-- Start of Selected excerpt --
Patching a Program Without Source Code - jcsalterego
http://www.codexon.com/posts/patching-a-program-without-source-code-how-to-be-like-the-skype-hacker-for-newbies

======
jgrahamc
Back in the day I worked for a large computer networking company that had (for
the time) really high-speed drivers for their adapter cards. I worked on the
adapter card drivers writing code in C and assembler.

One of our drivers emulated the Novell IPX/SPX API on the PC and it worked
great. Except for one piece of software which would crash (it was a 3270
emulator). I was task with debugging this problem.

It turned out that an optimization in our code meant that if you sent a packet
to yourself it would be never actually go into the network. We'd simply
immediately deliver it. The real NE2000 driver would send the packet on the
network and then receive it.

This piece of software was using a packet sent to itself as a test of network
connectivity and because of the way in which the code was written the packet
had to be received with a short delay. Basically, the software called
Send_Packet and when that API returned it would clear a flag and then it would
hang around and wait for the flag to change.
-- End of Selected excerpt --
Task A
Decide whether each statement agrees with the driver-debugging story, answering yes or no and quoting the words of the story that settle it: (i) The writer wrote the adapter card drivers in C and assembler. (ii) The program that crashed was a 3270 emulator. (iii) The real NE2000 driver handed a packet sent to oneself straight back without putting it on the network.
Task B
Answer these questions from the driver-debugging story:
(i) Which API did one of the drivers emulate on the PC?
(ii) What was the crashing program using a packet sent to itself for?
(iii) What did that program do once Send_Packet returned?
-- Start of Extracted records --
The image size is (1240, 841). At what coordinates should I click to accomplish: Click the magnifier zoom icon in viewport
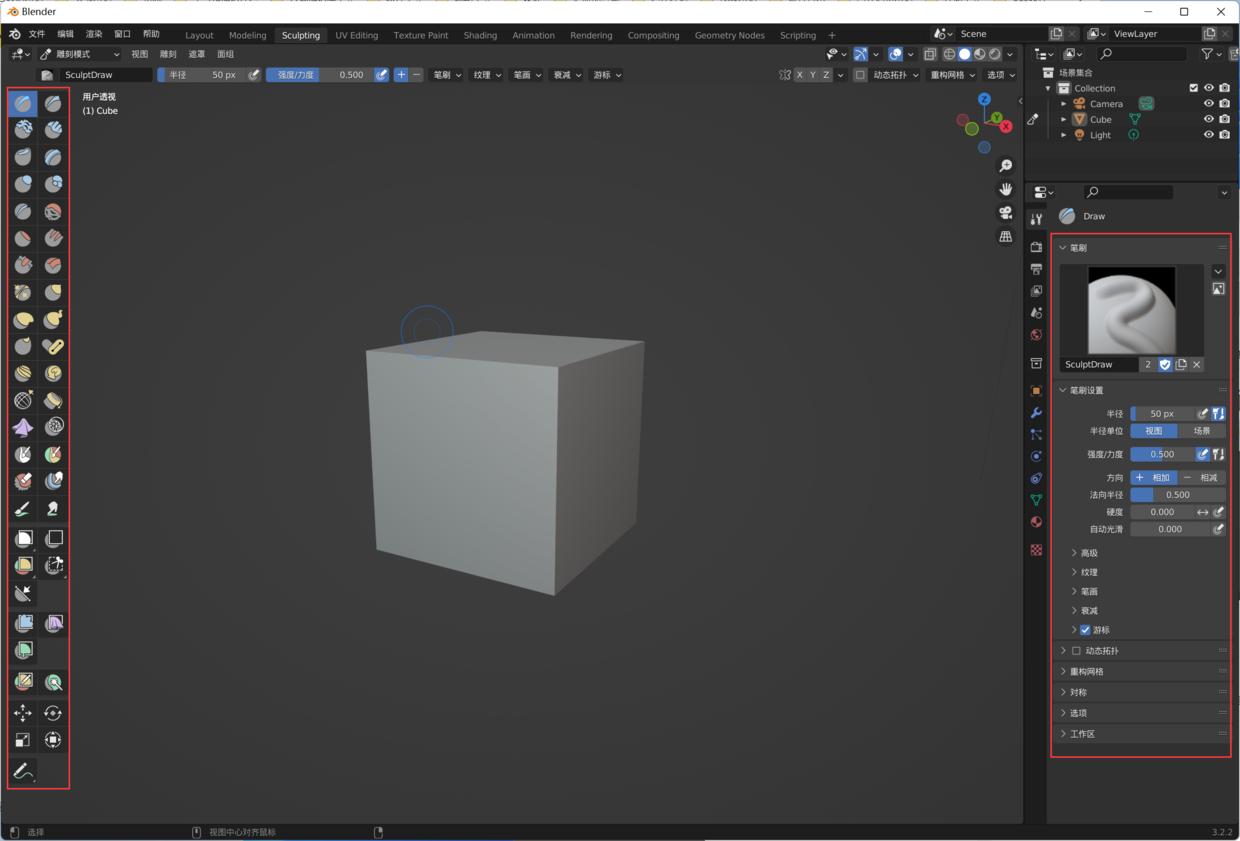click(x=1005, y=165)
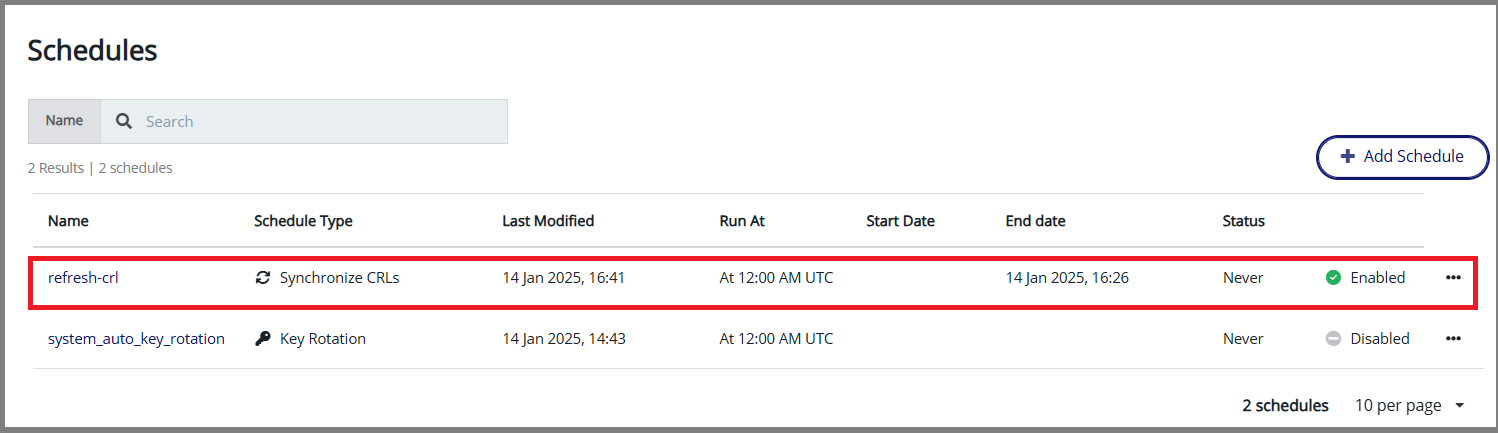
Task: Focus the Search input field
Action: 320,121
-- End of Extracted records --
-- Start of Extracted records --
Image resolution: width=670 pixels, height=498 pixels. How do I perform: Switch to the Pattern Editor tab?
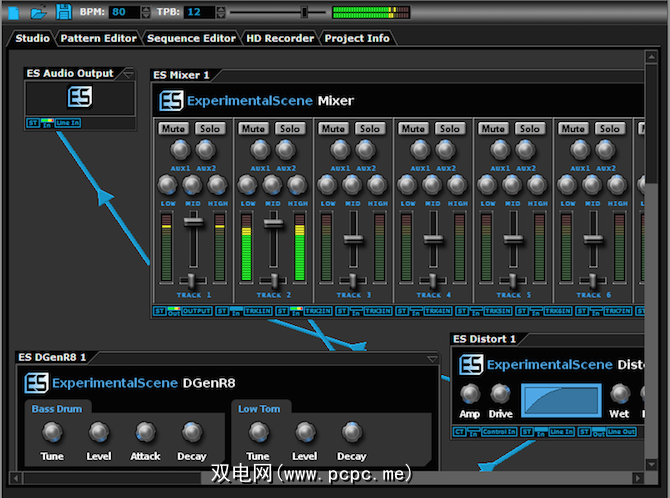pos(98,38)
-- End of Extracted records --
-- Start of Extracted records --
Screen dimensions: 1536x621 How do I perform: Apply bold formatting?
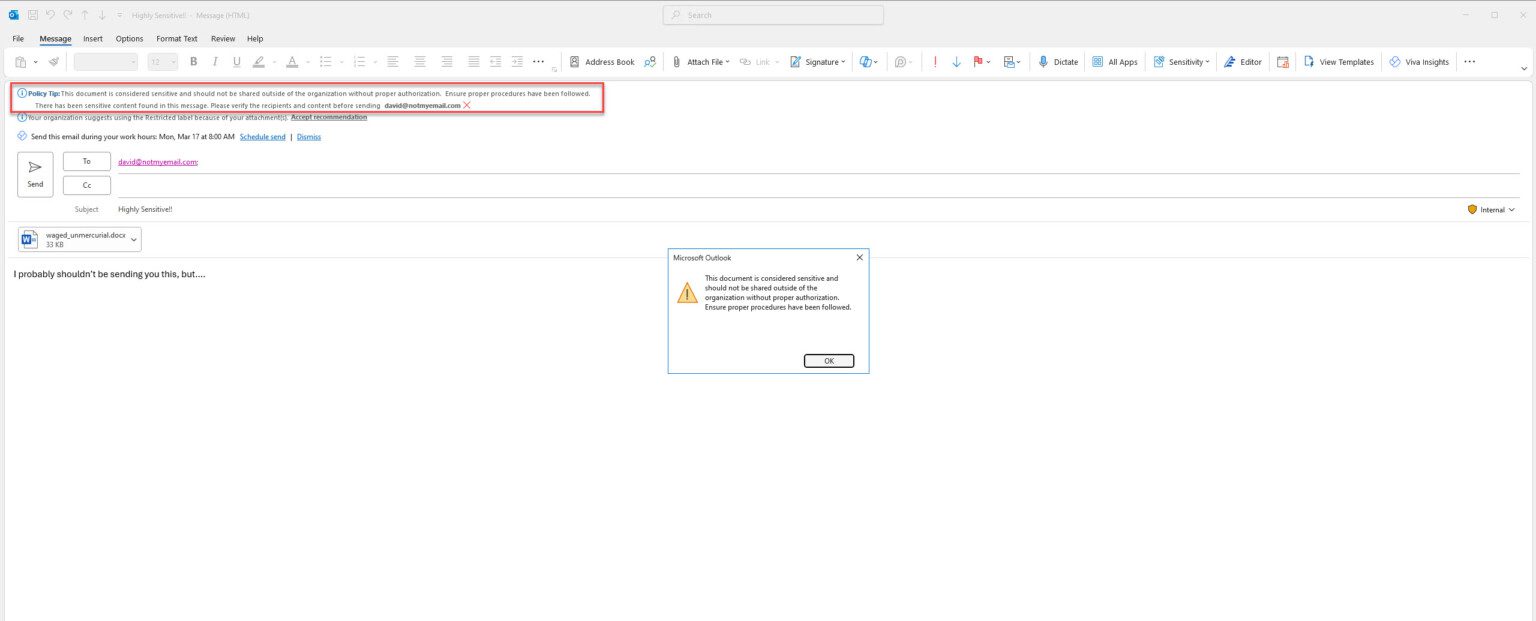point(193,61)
-- End of Extracted records --
Worked answer A
(i) Yes: "I worked on the adapter card drivers writing code in C and assembler."
(ii) Yes: "it was a 3270 emulator"
(iii) No: "The real NE2000 driver would send the packet on the network and then receive it."

Worked answer B
(i) The Novell IPX/SPX API.
(ii) As a test of network connectivity.
(iii) It cleared a flag and then waited for the flag to change.